Sharon Ackerley flashes her phone around to show views of lush rice paddies and a swimming pool at her budget accommodation in Vietnam. The 55-year-old empty nester is on a video call from her latest destination: a $20-a-night homestay in Hội An, where she arrived the night before after a long train journey. In April, Ackerley quit her job, rented out her Hastings house and took off on a one-way ticket to Asia. She’s been nomadic ever since.
An hour out of Berlin, Leigh and Phil Cooke are caring for two cats in return for free accommodation. The couple also took a one-way ticket, seeing destinations in Europe they never saw when they went on the traditional Kiwi OE in their 20s. Leigh is continuing to work part-time as an accountant but Phil has temporarily paused his job in real estate. The empty nesters in their mid-50s sold their Lower Hutt house and have no idea when they’ll return home – possibly some time next year.

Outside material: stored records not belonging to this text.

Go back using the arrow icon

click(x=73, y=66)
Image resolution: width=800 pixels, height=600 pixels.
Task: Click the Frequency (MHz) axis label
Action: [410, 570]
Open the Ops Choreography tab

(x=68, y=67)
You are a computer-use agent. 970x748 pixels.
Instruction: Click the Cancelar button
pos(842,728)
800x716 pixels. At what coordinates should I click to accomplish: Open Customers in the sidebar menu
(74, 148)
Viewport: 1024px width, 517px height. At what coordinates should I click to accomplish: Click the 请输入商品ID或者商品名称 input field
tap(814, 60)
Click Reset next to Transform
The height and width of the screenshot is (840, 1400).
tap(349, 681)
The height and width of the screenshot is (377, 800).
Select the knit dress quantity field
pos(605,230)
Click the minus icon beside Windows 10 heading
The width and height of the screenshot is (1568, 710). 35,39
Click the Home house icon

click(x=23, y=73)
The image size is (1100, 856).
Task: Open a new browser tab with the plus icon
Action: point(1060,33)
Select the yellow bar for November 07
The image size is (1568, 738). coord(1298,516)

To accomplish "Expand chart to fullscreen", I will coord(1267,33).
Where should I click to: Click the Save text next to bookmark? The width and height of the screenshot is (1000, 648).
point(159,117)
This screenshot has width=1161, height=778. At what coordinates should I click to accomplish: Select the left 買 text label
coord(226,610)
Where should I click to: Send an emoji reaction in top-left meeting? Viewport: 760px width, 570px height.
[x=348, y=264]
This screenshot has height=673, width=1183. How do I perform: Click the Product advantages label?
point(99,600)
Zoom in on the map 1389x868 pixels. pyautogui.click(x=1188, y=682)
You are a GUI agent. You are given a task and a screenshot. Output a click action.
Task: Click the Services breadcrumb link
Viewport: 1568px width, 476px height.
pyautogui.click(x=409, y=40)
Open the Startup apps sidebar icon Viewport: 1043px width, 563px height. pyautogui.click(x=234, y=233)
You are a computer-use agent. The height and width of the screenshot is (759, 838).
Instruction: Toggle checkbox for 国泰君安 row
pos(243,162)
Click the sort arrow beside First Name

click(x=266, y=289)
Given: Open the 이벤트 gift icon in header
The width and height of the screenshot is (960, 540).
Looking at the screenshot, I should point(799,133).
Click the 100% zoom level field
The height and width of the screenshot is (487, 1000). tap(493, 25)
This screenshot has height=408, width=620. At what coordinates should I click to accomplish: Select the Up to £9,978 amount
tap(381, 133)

Social media groups are full of New Zealand empty nesters and retirees exploring the world. The internet has opened up ways to live abroad on a budget as travellers rather than tourists that weren’t possible a decade ago, either working as a digital nomad or travelling and living in other countries in mid-life or retirement.
Put the term “mid-life gap year” into Google and you’ll get many hits. Social media group Budget Slow Travel in Retirement has 114,000 members. At the same time, pet-sitting, house-sharing and house-sitting sites are rising in number as people look for ways to travel for extended periods – a luxury once available only to the privileged.
Working from home is now possible for many employees – a global study by Statista shows that in 2023, 28% of employees were working remotely, up from 7% in 2015.
An estimated 58 countries now offer a “digital nomad visa”, allowing travellers to work remotely for a foreign company while living somewhere for an extended period of time.
Those receiving NZ Super are allowed six months out of the country before they get their superannuation deducted or stopped; New Zealand also has pension agreements with 11 countries, including Australia, Greece and the United Kingdom, which allow some or all of the pension to be paid if someone stays beyond that time.
Wake-up calls
Ackerley and the Cookes are part of a rising demographic of mid-lifers and seniors who are fit and healthy enough to disrupt their routines and explore the world. But they want to do so slowly – they don’t want to rush from one place to the next, join a tour bus or take a long cruise. Instead, they want to live like locals.
The Cookes have an adult daughter living in Auckland and a son in London on his own OE. Earlier this year, they reviewed their lives and discussed what they wanted for their next chapter. They had lost friends to cancer or other illnesses, and watched their lives change drastically. “We’ve been mindful of that, and we also didn’t want to work our butts off for 45 years,” Leigh Cooke says.
After selling their four-bedroom home, they packed their necessities into backpacks and flew out of New Zealand in May, first to Dubai, where they cared for two cats in a third-floor apartment for a fortnight.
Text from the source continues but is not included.